On Wed, 20 May 2009, Yuri wrote:

> Seems like failing system calls (mmap and sbrk) that allocate memory is more
> graceful and would allow the program to at least issue the reasonable error 
> message.
> And more intelligent programs would be able to reduce used memory instead of 
> just dying.

It's a feature, called "memory overcommit".  It has a variety of pros and 
cons, and is somewhat controversial.  One advantage is that programs often 
allocate memory (in various ways) that they will never use, which under a 
conservative policy would result in that memory being wasted, or programs 
failing unnecessarily.  With overcommit, you sometimes allocate more 
memory than you have, on the assumption that some of it will not actually 
be needed.

Although memory allocated by mmap and sbrk usually does get used in fairly 
short order, there are other ways of allocating memory that are easy to 
overlook, and which may "allocate" memory that you don't actually intend 
to use.  Probably the best example is fork().

For instance, consider the following program.

#define SIZE 1000000000 /* 1 GB */
int main(void) {
   char *buf = malloc(SIZE); /* 1 GB */
   memset(buf, 'x', SIZE); /* touch the buffer */
   pid_t pid = fork();
   if (pid == 0) {
     execlp("true", "true", (char *)NULL);
     perror("true");
     _exit(1);
   } else if (pid > 0) {
     for (;;); /* do work */
   } else {
     perror("fork");
     exit(1);
   }
   return 0;
}

Suppose we run this program on a machine with just over 1 GB of memory. 
The fork() should give the child a private "copy" of the 1 GB buffer, by 
setting it to copy-on-write.  In principle, after the fork(), the child 
might want to rewrite the buffer, which would require an additional 1GB to 
be available for the child's copy.  So under a conservative allocation 
policy, the kernel would have to reserve that extra 1 GB at the time of 
the fork(). Since it can't do that on our hypothetical 1+ GB machine, the 
fork() must fail, and the program won't work.

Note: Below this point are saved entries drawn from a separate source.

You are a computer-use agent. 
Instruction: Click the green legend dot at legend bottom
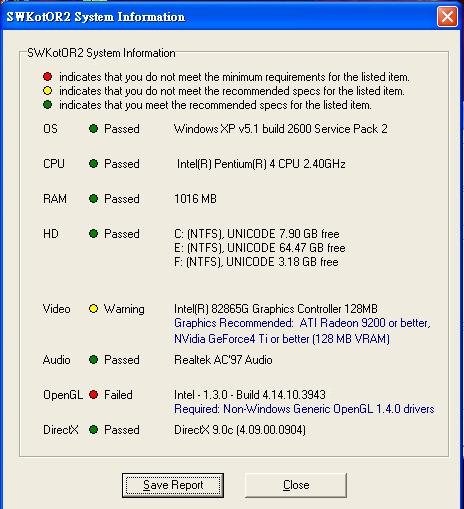tap(48, 105)
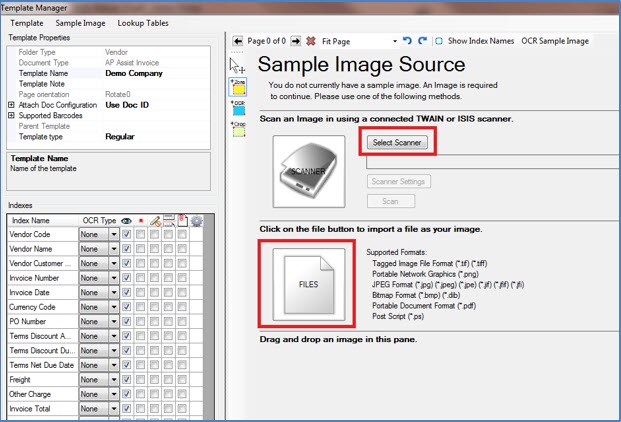Select the Zone tool in left toolbar
The height and width of the screenshot is (422, 621).
point(238,87)
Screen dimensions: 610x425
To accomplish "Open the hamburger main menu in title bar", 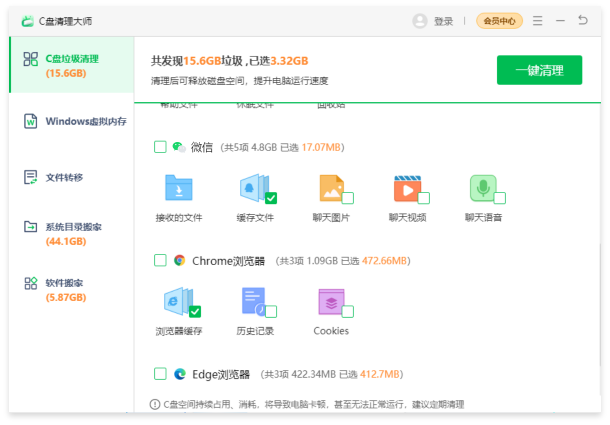I will [x=538, y=21].
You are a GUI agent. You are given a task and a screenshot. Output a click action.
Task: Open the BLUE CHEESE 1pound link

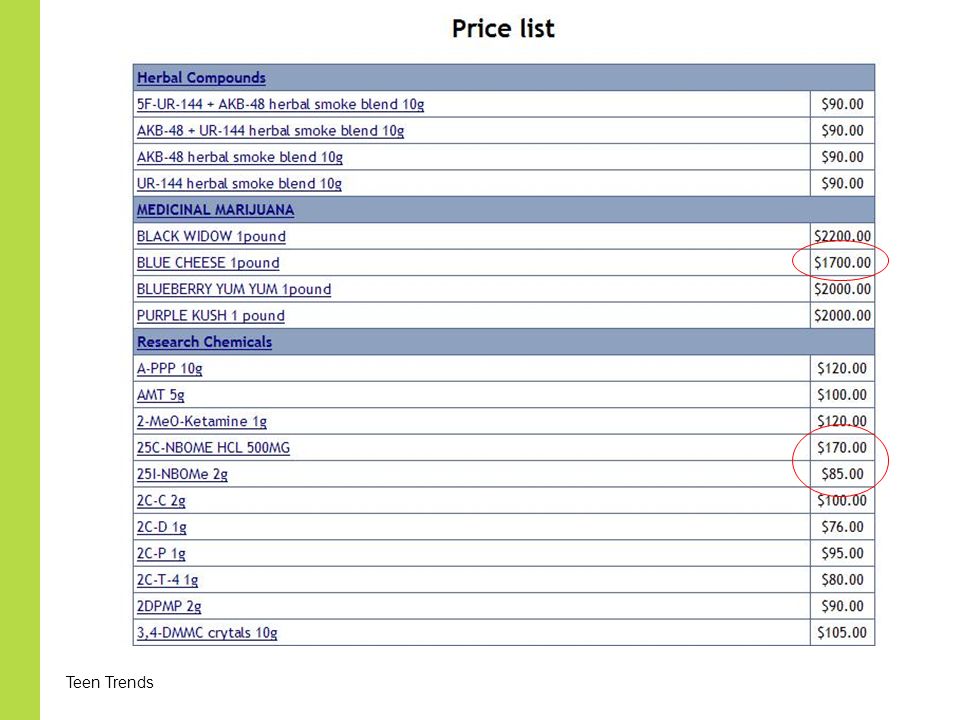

However, in fact that memory is not going to be used, because the child is 
going to exec() right away, which will free the child's "copy".  Indeed, 
this happens most of the time with fork() (but of course the kernel can't 
know when it will or won't.)  With overcommit, we pretend to give the 
child a writable private copy of the buffer, in hopes that it won't 
actually use more of it than we can fulfill with physical memory.  If it 
doesn't use it, all is well; if it does use it, then disaster occurs and 
we have to start killing things.

So the advantage is you can run programs like the one above on machines 
that technically don't have enough memory to do so.  The disadvantage, of 
course, is that if someone calls the bluff, then we kill random processes. 
However, this is not all that much worse than failing allocations: 
although programs can in theory handle failed allocations and respond 
accordingly, in practice they don't do so and just quit anyway.  So in 
real life, both cases result in disaster when memory "runs out"; with 
overcommit, the disaster is a little less predictable but happens much 
less often.

If you google for "memory overcommit" you will see lots of opinions and 
debate about this feature on various operating systems.

There may be a way to enable the conservative behavior; I know Linux has 
an option to do this, but am not sure about FreeBSD.  This might be useful 
if you are paranoid, or run programs that you know will gracefully handle 
running out of memory.  IMHO for general use it is better to have 
overcommit, but I know there are those who disagree.

-- 

Nate Eldredge
neldredge at math.ucsd.edu